By the age of ten, Artie had developed an interest in amateur engineering and using his own initiative he adapted a bicycle to cater for his wooden leg, and locals recall him rattling around the village on it, making a nuisance of himself. As he grew, he became what is known as a ‘character’ in the locality, and was constantly playing tricks of all sorts.
At some point prior to the year 1909, most likely in his early teenage years, Artie, a keen amateur engineer, using a hand made lathe driven by the water-wheel at the mill, built a working model of a horizontal steam engine.
He entered the model in a competition in The Model Engineer magazine. He received as his prize a book by Sir Oliver Lodge entitled Modern Views Of Magnetism And Electricity, which awakened his interest in wireless.
[edit] Home-made wireless station
Working at Gelligroes Mill in Pontllanfraith near Blackwood, he soon began erecting wire aerials and building his rudimentary radio station, consisting of a coherer-based receiver and a spark-gap transmitter. It was his considerable engineering spirit that enabled him to store electricity in his batteries via a generator coupled to the mill wheel itself. The same generator was also used to charge batteries for the local farms which were at that time not connected to the mains supply.
Artie was almost continually experimenting with wireless by this time, often defying his father and staying up late into the early hours, sitting at his station listening to the signals emanating from ships, both naval and merchant, travelling the coastal waters around Wales, the south-west of England, as well as stations on the Continent.
Sometimes, in an attempt to improve reception he would relocate his station and set it up at a farm high up on Mynyddislwyn.
Using the contemporary although basic spark-gap transmitter technology of the time, Artie together with his friend Richard Jenkins, an electrical engineer at the local coal mine, made what was probably the first use in Wales of amateur wireless for business purposes.
Having set up a second transmitting and receiving station at Ty Llwyd farm, owned by Richard’s father which was located approximately three and a half miles south of Gelligroes at Ynysddu in the direction of Newport, Artie received an order over the air for grain to be delivered from the mill to the farm.
This would have been around 1910, but you can’t help but wonder what they would make of today’s business radio, mobile telephones, or even ordering over the Internet!
[edit] Front-page news in 1911
A further exciting development took place when Artie made the front page of the London newspaper The Daily Sketch after he intercepted the Italian government’s Declaration Of War on Libya in 1911.
In 1912, Artie was 26 years old and his wireless construction knowledge and skills had improved to such an extent that he was able to build more sensitive receiving equipment and he therefore began to receive transmissions on a regular basis, often relaying the information to the locals sometimes many days before it appeared in the national press.
But it was his reception of the Titanic’s distress call which propelled Artie into a career that was to take him from that little mill in Wales and on to greater things within the realms of early wireless development.
In the summer of 1912, Artie’s activities and the publicity surrounding him following the Titanic disaster soon led to him coming to the attention of the then Monmouthshire Education Committee, who offered him a scholarship to the British School of Telegraphy in Clapham, London, so he left to embark on his studies in the world of science and wireless communication.
[edit] Enter Marconi
After studying for just three months, Artie was advised by the Principal there to enter for a Government examination in Wireless Telegraphy and Morse Code, in which he was successful.

# Supplied information
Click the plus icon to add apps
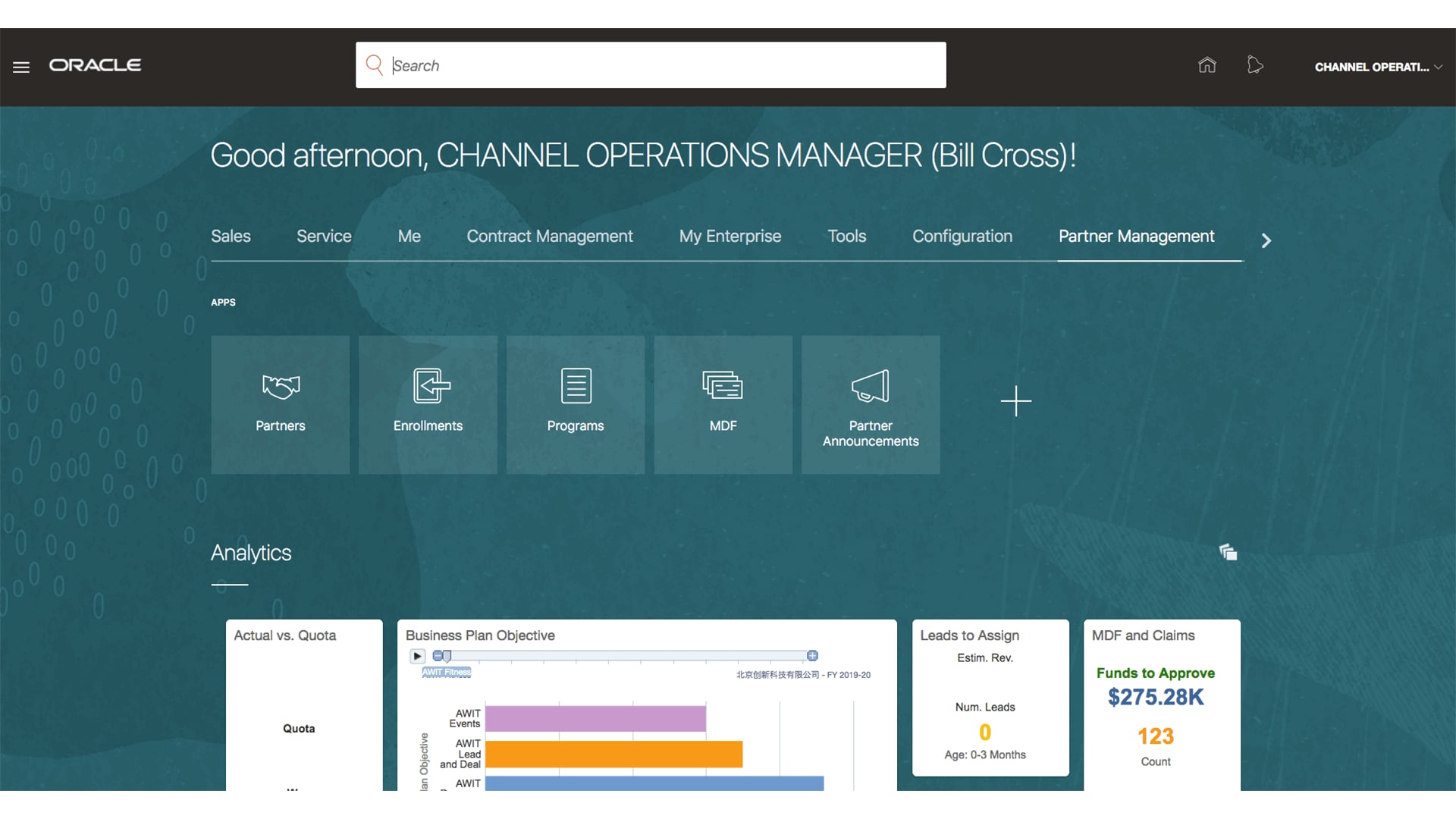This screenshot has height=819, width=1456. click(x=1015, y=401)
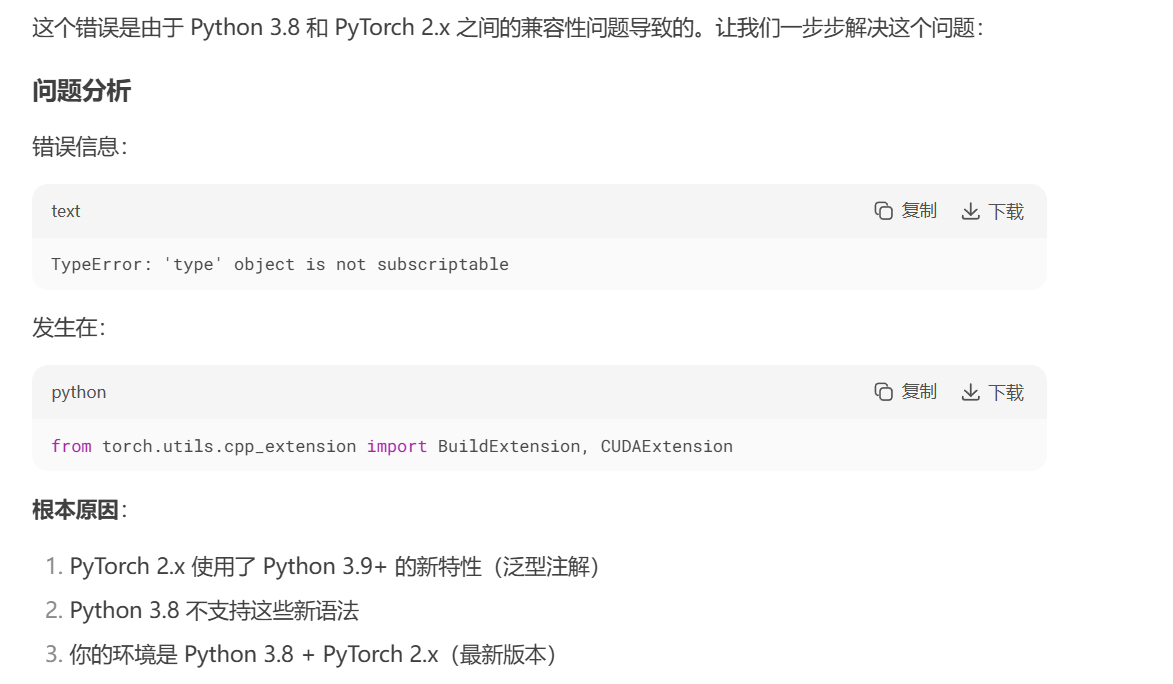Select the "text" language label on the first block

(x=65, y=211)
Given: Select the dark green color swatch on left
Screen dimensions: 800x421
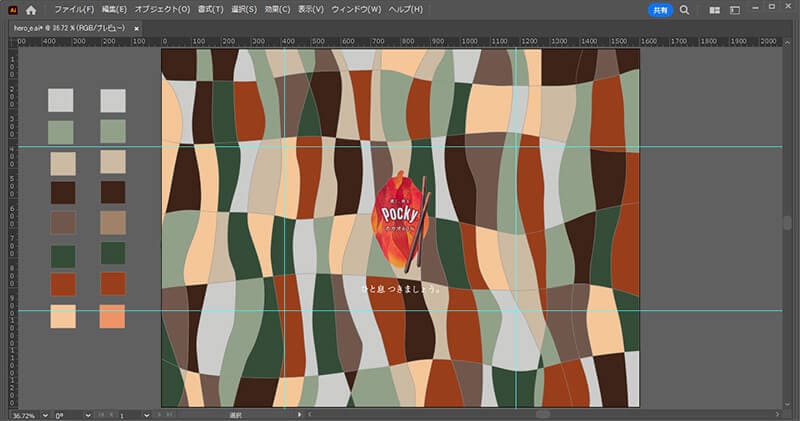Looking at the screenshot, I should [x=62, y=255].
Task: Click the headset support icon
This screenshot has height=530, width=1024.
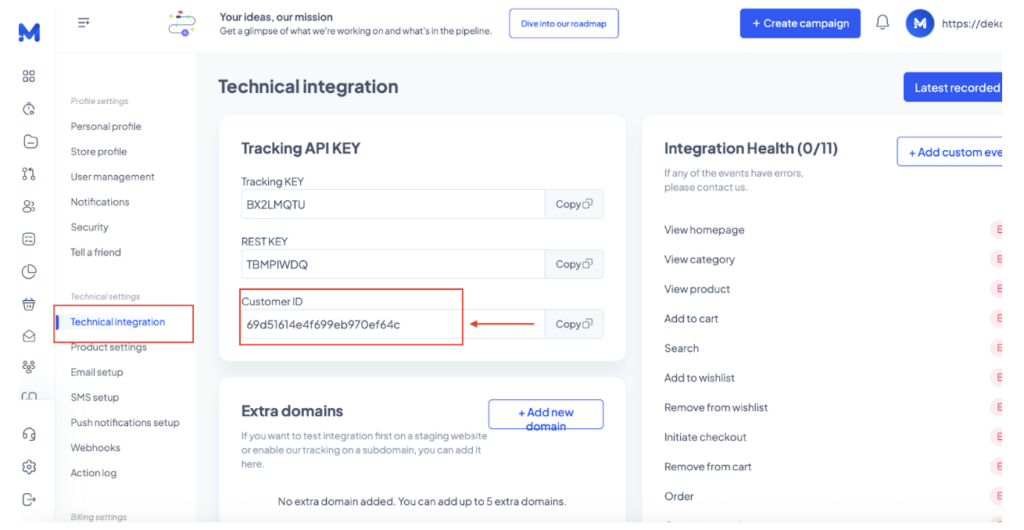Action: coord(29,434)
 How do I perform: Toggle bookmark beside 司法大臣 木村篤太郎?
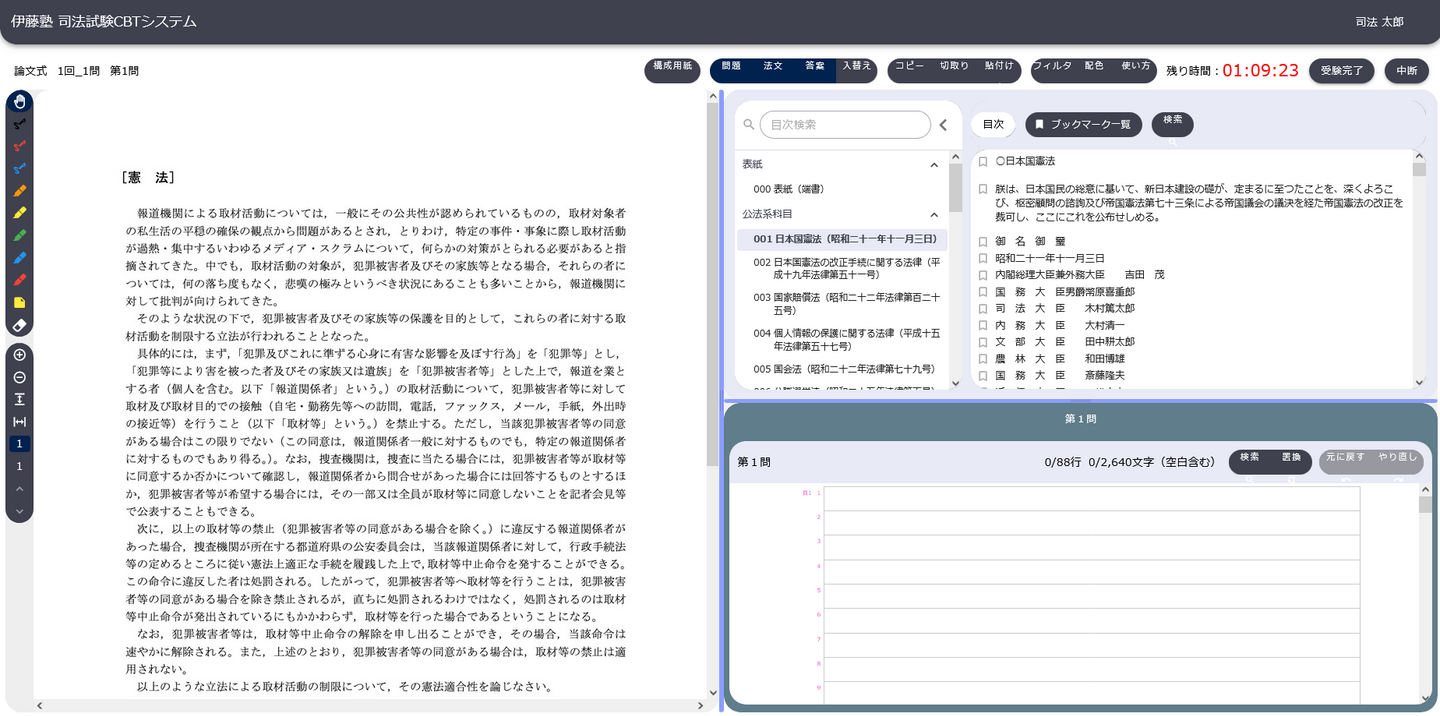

# Aim of the exercise
Transcribe the passage on Artie's early wireless experiments from "[edit] Home-made wireless" to "on the Continent.".

# Worked solution
[edit] Home-made wireless station
Working at Gelligroes Mill in Pontllanfraith near Blackwood, he soon began erecting wire aerials and building his rudimentary radio station, consisting of a coherer-based receiver and a spark-gap transmitter. It was his considerable engineering spirit that enabled him to store electricity in his batteries via a generator coupled to the mill wheel itself. The same generator was also used to charge batteries for the local farms which were at that time not connected to the mains supply.
Artie was almost continually experimenting with wireless by this time, often defying his father and staying up late into the early hours, sitting at his station listening to the signals emanating from ships, both naval and merchant, travelling the coastal waters around Wales, the south-west of England, as well as stations on the Continent.